Accounting for Experience in a Holacracy

Also published on Medium

I get asked a lot about how Holacracy accounts for varying levels of experience & skill within roles. Not long ago, I got to answer that question on Quora, and I wanted to share what I said here in case any Salt & Pepper readers were curious as well :)

An important distinction needs to be made when addressing this specific question, and it’s the source of much confusion around this topic — When we talk about levels of experience or skill within roles (things like “Junior Designer, Designer, Senior Designer, Director of Design,” etc.), what you are describing is a people-classification issue, not a work classification issue.

At first, this might seem like an immaterial distinction (or even a false one), because most companies build their different job descriptions — and therefore, accountabilities — around the people that they envision filling the roles. For example, in a traditional org the actual work that a Junior Designer does truly is different than that of a Senior Designer. The position was engineered that way. This is why job titles serve such a vital role in the traditional job marketplace; they not only tell us how far we’ve come, but they often outline the work that we have done and that which we are equipped to do. In the traditional workplace, a title and a role are one and the same.

However, when you enter a Holacratic org, crafting of roles is intentionally thought of separate from what person/people might be able to actually execute the role. This is because the way in which each role is filled (a.k.a.- figuring out who is assigned to the role) is up to the Lead Link of the circle, but this can only be done after the role has been designed. That’s because it might be one person, it might be multiple people; and beyond that, how those people actually divide-out, prioritize, and execute on that work is up to the role-fillers. By structuring this way, the system doesn’t burden itself with concerning how to stack-rank people based on abilities. It simply outlines the work that needs to get done under the role’s purpose. It also removes the mental constraint we often put ourselves in when we try and mold positions around people, kind of in the same way that the best brainstorming sessions don’t allow participants to shoot down each others’ ideas, creating a more focused & free environment. This is what makes a Holacracy so flexible. It doesn’t build a complex system of ranks, titles, and processes to mandate how work gets done — that’s up to the people and cultures at each business. Holacracy simply organizes work.

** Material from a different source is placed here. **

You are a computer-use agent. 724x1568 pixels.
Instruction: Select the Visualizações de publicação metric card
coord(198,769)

Another way to envision this is by thinking of it in terms of inputs and outputs. Role accountabilities in a Holacracy are essentially the expected outputs that are needed to bring the role’s purpose to life. Qualifications, experience levels, and necessary skills are all inputs, or what you’d need to bring in to a role in order to create the outputs. Holacracy only concerns itself with the outputs. Whatever systems you build to manage the inputs (essentially, a progression structure) is up to the individual org. This is where a lot of companies hit a roadblock with transitioning to a Holacracy. Most companies don’t know how to build a progression structure that decouples person and role. That’s probably because it’s a relatively new problem to which few people have even attempted to create a solution (and I have yet to see a great solution out of the ones that have been thrown out thus far).

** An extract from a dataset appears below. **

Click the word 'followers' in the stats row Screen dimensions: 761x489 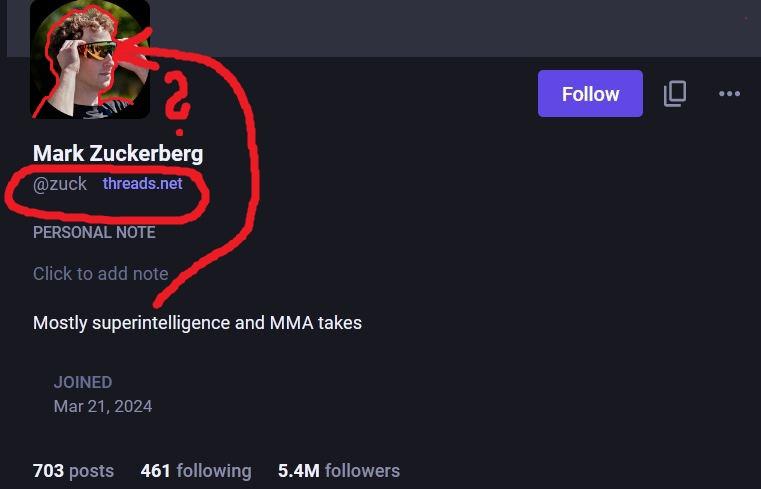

If you’re someone who has struggled with this concept at a newly (or even not-so-newly) Holacratic org, don’t worry. You’re not alone! It’s a major paradigm shift that essentially forces everyone in the system to try and undo the lifetime’s worth of programming that has built up around what we believe progression to be. The best advice I can give you is to keep an open mind. Accept the challenge that this blank slate is providing, and maybe you’ll create the progression structure of the next generation!